I just asked the following question
Pandas: how can I pass a column name to a function that can then be used in 'apply'?
To which I received a great answer. However, there is an extension to this question that I overlooked and also am curious about.
I have a function:
def generate_confusion_matrix(row):
val=0
if (row['biopsy_bin']==0) & (row['pioped_logit_category'] == 0):
val = 0
if (row['biopsy_bin']==1) & (row['pioped_logit_category'] == 1):
val = 1
if (row['biopsy_bin']==0) & (row['pioped_logit_category'] == 1):
val = 2
if (row['biopsy_bin']==1) & (row['pioped_logit_category'] == 0):
val = 3
if row['pioped_logit_category'] == 2:
val = 4
return val
I wish to make it generic like this:
def general_confusion_matrix(biopsy, column_name):
val=0
if biopsy==0:
if column_name == 0:
val = 0
elif column_name == 1:
val = 1
elif biopsy==1:
if column_name == 1:
val = 2
elif column_name == 0:
val = 3
elif column_name == 2:
val = 4
return val
so that I can apply it in this function something like this (this does not work).

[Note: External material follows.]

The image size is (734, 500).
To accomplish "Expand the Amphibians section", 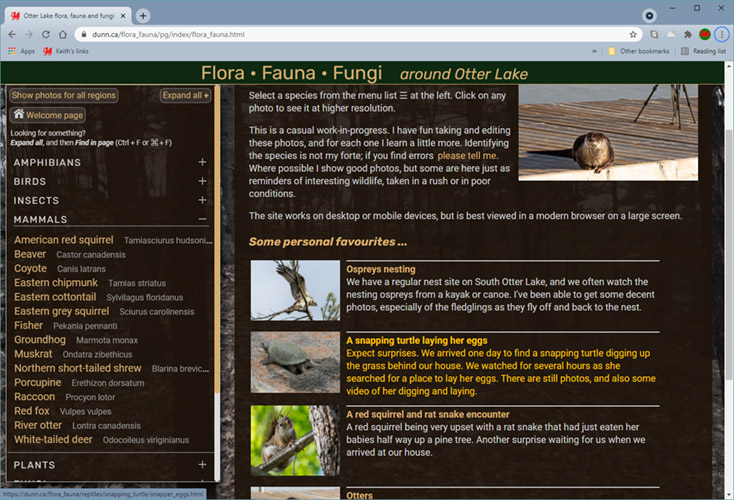I will click(202, 162).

def create_logit_value(df, name_of_column):
df[name_of_column + '_concordance'] = df.apply(lambda : general_confusion_matrix('biopsy', name_of_column + '_category'), axis=1)

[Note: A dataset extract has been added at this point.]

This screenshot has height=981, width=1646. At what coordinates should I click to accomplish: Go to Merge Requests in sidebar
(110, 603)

The issue seems to be that when you pass the columns in as df['biopsy'] you are passing a series to the general_confusion_matrix function rather than a value at each row and the conditional statements throw and the usual
('The truth value of a Series is ambiguous. Use a.empty, a.bool(), a.item(), a.any() or a.all().', 'occurred at index 0')"
I have tried both map and apply but I am not sure how I can pass 2 arguments that refer to columns in my dataframe to the function in the lambda statement. I guess I could use map, but again, how do I pass the arguments through it. I apologise for writing 2 closely related questions but they are different.